Monday, 5 January 2009

Raja Petra quoting from Ajahn Brahm's two bad bricks

What a coincidence! Just as I had finished enthusing about Ajahn Brahm's book in my last blog item, my wife alerted me to a very recent story by Raja Petra Kamarudin (RPK) in his No Holds Barred column in Malaysia Today.

She mentioned that the title "Opening the door to your heart" sounded all too familiar to her and when she looked deeper into the article, Raja Petra was indeed quoting from Ajahn Brahm's book. Imagine...RPK quoting from a book written by a Buddhist monk. RPK is indeed a widely read man.

The story used by Raja Petra was Ajahn Brahm's narration of "two bad bricks". The lesson in this story is worth understanding. What the Bhante wanted to tell us was that we shouldn't let small mistakes cloud the good things in our lives. In his case, he laid two bad bricks in his wall of 1,000 bricks. But he couldn't get over it until someone told him that there were still 998 good bricks there. Would he want to destroy the 998 good bricks just to get rid of the two bad ones? Or to put it in another way, would the two bad bricks make the whole wall bad?
To quote from Ajahn Brahm's book: "How many people end a relationship or get divorced because all they can see in their partner are two bad bricks? How many of us become depressed or even contemplate suicide because all we can see in ourselves are two bad bricks? In truth, there are many, many more good bricks, perfect bricks - above, below, to the left and to the right of the faults - but at times we just can't see them. Instead, everytime we look, our eyes focus exclusively on the mistakes. The mistakes are all we see, they're all we think are there - and so we want to destroy them. And sometimes, sadly, we do destroy a very nice wall.

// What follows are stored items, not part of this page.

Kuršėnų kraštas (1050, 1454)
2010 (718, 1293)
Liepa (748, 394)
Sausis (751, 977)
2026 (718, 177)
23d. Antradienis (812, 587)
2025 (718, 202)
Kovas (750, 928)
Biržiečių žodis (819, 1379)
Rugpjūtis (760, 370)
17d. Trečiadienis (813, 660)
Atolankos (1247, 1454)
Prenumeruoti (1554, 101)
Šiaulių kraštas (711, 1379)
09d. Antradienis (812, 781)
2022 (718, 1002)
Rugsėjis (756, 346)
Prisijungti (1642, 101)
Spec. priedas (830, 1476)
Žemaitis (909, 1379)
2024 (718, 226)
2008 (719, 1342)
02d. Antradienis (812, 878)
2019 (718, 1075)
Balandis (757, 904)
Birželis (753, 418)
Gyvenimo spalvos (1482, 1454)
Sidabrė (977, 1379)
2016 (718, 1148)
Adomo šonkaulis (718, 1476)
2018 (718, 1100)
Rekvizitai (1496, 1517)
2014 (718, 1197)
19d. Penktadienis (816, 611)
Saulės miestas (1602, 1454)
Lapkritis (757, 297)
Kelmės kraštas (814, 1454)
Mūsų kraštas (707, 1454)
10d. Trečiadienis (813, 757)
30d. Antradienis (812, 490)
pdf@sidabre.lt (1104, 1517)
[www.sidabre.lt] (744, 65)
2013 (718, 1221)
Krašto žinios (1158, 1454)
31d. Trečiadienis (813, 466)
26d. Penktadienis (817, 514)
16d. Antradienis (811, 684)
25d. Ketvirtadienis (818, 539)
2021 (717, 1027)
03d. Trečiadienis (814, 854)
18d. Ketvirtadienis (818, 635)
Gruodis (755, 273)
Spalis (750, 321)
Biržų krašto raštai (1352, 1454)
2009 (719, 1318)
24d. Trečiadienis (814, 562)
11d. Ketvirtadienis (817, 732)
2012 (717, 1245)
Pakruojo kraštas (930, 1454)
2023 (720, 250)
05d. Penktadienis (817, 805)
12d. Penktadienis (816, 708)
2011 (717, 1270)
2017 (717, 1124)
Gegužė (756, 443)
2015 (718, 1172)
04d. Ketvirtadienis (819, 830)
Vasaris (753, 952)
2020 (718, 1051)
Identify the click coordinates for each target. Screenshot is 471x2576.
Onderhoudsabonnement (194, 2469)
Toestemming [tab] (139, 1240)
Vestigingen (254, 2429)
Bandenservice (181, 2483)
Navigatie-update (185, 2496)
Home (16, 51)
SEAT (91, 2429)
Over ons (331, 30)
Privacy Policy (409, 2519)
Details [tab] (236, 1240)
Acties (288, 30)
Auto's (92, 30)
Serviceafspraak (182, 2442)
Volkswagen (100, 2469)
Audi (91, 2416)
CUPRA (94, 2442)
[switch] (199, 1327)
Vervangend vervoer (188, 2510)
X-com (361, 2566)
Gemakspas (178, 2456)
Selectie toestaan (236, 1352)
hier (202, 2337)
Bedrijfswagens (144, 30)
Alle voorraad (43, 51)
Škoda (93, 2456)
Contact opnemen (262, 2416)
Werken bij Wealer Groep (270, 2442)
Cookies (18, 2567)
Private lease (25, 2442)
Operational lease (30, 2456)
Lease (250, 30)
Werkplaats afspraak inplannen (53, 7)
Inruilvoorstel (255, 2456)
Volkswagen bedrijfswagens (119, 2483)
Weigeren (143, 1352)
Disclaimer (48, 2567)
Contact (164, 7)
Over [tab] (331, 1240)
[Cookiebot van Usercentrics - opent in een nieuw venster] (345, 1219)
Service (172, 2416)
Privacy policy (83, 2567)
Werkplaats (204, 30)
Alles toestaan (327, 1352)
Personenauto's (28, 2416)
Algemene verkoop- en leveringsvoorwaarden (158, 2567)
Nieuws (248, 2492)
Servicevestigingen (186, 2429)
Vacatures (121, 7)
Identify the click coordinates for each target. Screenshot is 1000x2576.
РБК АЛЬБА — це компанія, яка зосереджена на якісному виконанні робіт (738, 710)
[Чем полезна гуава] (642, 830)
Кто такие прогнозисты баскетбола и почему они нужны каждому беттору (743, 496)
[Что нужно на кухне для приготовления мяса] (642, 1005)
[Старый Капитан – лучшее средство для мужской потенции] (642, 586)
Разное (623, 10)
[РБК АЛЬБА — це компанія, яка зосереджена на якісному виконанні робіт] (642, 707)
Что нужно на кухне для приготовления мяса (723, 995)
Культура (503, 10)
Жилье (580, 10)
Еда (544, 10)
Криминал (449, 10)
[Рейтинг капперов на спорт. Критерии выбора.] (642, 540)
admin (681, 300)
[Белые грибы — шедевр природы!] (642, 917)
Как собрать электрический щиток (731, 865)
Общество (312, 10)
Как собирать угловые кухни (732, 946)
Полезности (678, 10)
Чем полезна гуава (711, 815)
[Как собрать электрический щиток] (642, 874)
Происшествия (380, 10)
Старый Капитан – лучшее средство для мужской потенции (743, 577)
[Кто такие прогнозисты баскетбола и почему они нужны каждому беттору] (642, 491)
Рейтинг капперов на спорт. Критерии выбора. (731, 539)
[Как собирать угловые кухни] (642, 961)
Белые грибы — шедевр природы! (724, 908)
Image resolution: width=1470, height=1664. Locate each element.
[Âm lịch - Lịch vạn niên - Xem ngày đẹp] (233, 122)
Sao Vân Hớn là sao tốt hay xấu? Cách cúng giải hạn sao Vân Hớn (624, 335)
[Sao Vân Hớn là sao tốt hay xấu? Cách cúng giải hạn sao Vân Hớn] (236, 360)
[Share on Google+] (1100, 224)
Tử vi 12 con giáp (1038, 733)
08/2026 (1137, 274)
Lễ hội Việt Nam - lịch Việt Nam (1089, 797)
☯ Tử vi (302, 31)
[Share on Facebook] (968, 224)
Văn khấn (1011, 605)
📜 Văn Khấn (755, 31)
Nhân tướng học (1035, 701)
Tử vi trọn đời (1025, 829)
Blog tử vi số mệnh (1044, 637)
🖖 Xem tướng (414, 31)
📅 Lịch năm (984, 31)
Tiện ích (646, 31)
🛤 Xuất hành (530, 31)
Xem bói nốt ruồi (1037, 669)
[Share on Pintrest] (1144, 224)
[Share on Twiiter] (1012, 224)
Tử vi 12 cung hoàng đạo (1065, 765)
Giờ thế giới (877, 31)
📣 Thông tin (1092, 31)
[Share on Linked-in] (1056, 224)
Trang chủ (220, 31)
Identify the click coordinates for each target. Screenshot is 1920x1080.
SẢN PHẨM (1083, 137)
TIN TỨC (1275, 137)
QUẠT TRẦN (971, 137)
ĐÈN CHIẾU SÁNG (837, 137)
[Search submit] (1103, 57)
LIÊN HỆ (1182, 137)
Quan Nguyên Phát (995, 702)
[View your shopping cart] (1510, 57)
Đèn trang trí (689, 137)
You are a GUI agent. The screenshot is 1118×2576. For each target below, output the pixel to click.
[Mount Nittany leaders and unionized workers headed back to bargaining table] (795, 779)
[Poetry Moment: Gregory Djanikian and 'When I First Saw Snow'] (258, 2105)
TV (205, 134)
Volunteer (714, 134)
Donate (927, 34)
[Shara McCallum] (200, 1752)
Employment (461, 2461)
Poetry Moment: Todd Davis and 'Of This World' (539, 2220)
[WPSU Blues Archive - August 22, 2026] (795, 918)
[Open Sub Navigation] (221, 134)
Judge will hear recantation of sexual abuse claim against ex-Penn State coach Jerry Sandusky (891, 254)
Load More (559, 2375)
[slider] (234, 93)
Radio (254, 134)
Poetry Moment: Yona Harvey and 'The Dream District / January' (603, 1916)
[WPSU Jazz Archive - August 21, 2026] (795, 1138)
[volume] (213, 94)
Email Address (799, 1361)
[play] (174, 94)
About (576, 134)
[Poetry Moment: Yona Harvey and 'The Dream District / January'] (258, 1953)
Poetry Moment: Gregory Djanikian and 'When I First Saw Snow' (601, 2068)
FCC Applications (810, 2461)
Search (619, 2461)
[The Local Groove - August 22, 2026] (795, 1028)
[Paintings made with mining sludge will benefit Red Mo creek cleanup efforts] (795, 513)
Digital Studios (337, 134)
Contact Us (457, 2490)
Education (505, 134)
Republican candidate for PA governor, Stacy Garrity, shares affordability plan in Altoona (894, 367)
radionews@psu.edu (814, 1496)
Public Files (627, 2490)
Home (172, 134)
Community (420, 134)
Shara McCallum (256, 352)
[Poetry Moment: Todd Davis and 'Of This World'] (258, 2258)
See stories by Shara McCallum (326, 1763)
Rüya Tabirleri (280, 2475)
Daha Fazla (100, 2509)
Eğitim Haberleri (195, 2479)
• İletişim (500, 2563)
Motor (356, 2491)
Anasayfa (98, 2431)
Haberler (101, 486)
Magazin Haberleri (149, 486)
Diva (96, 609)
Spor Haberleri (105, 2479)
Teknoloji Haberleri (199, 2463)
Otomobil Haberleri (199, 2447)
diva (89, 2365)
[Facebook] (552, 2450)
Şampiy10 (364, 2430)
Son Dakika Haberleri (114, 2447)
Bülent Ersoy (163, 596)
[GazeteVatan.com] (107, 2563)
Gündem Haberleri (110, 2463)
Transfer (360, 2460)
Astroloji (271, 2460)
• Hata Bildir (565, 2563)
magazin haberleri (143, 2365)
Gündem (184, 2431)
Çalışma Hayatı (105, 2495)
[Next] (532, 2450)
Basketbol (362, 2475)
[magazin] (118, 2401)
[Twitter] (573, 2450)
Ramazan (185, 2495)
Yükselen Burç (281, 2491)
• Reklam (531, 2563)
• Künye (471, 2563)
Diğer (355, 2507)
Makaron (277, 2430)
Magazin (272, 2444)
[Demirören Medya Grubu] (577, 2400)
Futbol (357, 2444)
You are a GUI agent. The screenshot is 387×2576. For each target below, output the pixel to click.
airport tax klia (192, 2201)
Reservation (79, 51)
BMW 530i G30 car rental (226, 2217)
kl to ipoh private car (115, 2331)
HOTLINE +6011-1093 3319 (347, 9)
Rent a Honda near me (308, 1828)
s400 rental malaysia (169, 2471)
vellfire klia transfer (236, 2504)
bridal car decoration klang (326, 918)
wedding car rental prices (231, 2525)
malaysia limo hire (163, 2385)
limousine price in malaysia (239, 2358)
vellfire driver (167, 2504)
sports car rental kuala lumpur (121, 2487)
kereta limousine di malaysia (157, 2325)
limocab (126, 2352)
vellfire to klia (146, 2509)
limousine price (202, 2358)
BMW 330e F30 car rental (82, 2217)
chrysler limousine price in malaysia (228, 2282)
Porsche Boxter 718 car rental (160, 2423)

"We've all got our two bad bricks, but the perfect bricks in each one of us are much, much more than the mistakes. Once we see this, things aren't so bad. Not only can we live at peace with ourselves, inclusive of our faults, but we can also enjoy living with a partner. This is bad news for divorce lawyers, but good news for you."
BTW, I was amused by an interesting comment that someone made in Raja Petra's article. He said that Ajahn Brahm's name stood for (Buddhist, Roman Catholic, Anglican, Hindu and Muslim.